ISLAMABAD (Reuters) - Pakistani investigators were hunting on Monday for links between a surge of violence in the northwest and an assault on a mosque in the capital as the death toll from two suicide-bomb attacks on Sunday rose to 45.
Nearly 100 people, most of them members of the security forces, have been killed in attacks in the northwest since July 3 when government forces surrounded Islamabad’s Lal Masjid, or Red Mosque, after clashes erupted.
There are also fears the collapse of a 10-month pact with militants in the North Waziristan region on the Afghan border would lead to more violence.
“We haven’t found any clues yet but we’re looking into that,” said a senior investigator in the city of Dera Ismail Khan, referring to the government action against the mosque.
“Yesterday’s attacks are likely linked to the Lal Masjid,” said the investigator, who declined to be identified.
A suicide bomber mingled with a crowd of young men at a police recruiting centre in Dera Ismail Khan, in North West Frontier Province (NWFP), on Sunday before blowing himself up. Twenty-nine people were killed.
Earlier on Sunday, two suicide car-bombers ambushed a paramilitary patrol in the scenic Swat valley, also in NWFP, killing 16 people.
Militants based in the North and South Waziristan tribal regions with allies in towns and cites were believed responsible, the investigator said.
Pakistan’s main stock index closed 1.81 percent lower on worry over the violence, dealers said.
“NO QUICK FIX”
Pakistan’s rugged northwest is a hotbed of al Qaeda and Taliban support. Militants based in tribal regions on the Afghan border have been expanding their influence across the province.
Commandos stormed the fortified mosque-school Lal Masjid compound last Tuesday, ending a week-long siege and killing 75 supporters of hardline clerics.
Many of the militants at the mosque, and many of the religious students who studied there, were believed to have been from the NWFP and security analysts had expressed fears of a backlash.
Complicating things for U.S. ally President Pervez Musharraf was the collapse of a peace pact in North Waziristan. Militants there said on Sunday they were abandoning the pact after accusing authorities of violating it.
Rahimullah Yousafzai, a veteran journalist and expert on the region, said the Lal Masjid assault, the collapse of the pact, and the deployment of reinforcements to parts of the northwest were all stoking violence.
“Lal Masjid has just further provoked these people who have already made up their minds to attack the military. It’s added fuel to fire,” he said.
Yousafzai said military operations might bring some short-term success but were only likely to provoke more violence. In the longer-term, the ethnic Pashtun tribes, some of which have been supporting militants, should be involved.

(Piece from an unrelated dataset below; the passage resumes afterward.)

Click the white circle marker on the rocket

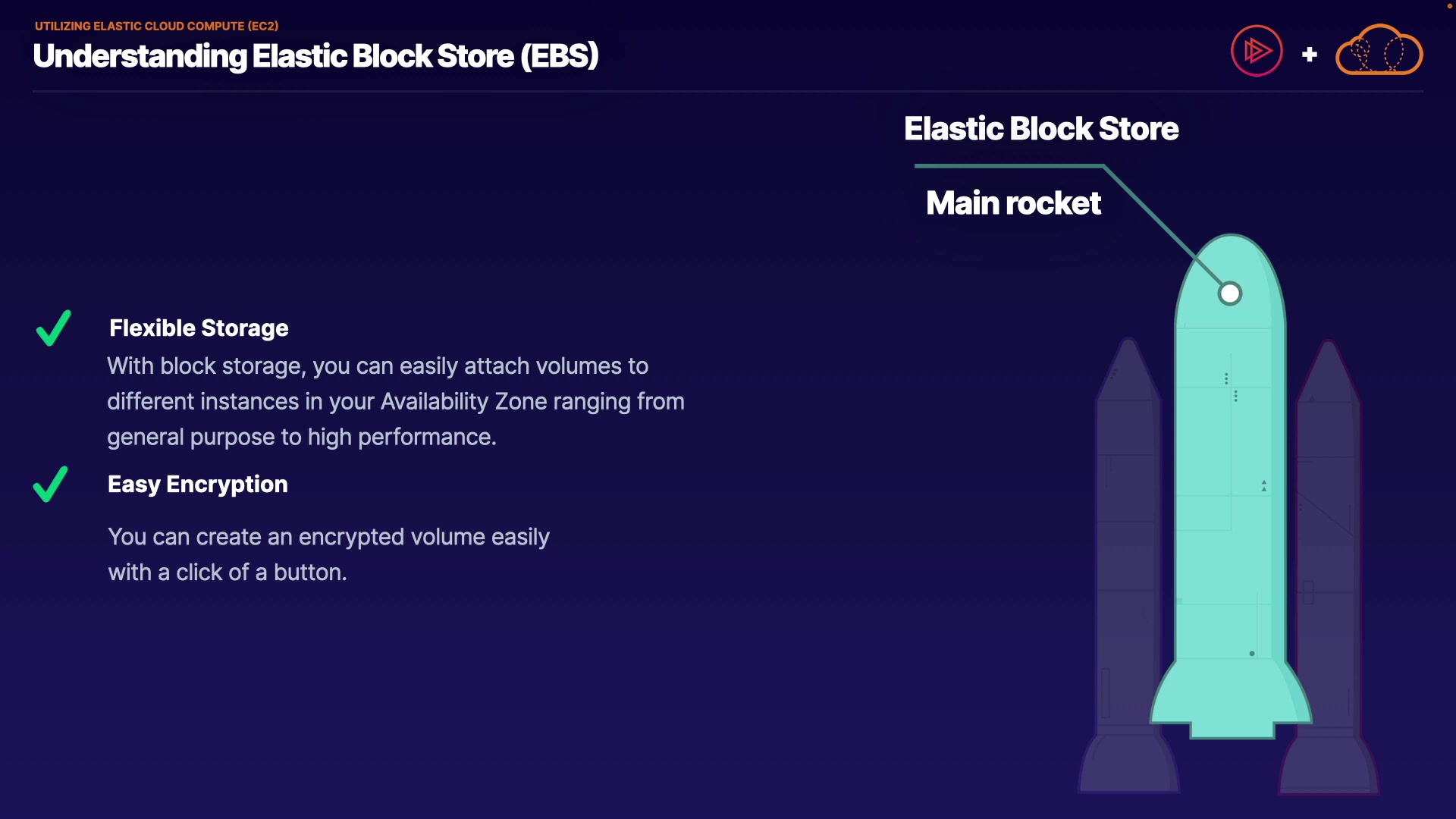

“There’s no quick, clear fix but at least tension could be eased by following local customs and using the local jirga system,” he said, referring to tribal councils which traditionally settle conflict.
Separately, militants torched 35 stalls selling cannabis in the NWFP town of Darra Adam Kheil, a district official said.
In the city of Karachi, gunmen on a motorcycle shot and wounded a cleric and his driver in an apparent sectarian attack, police said.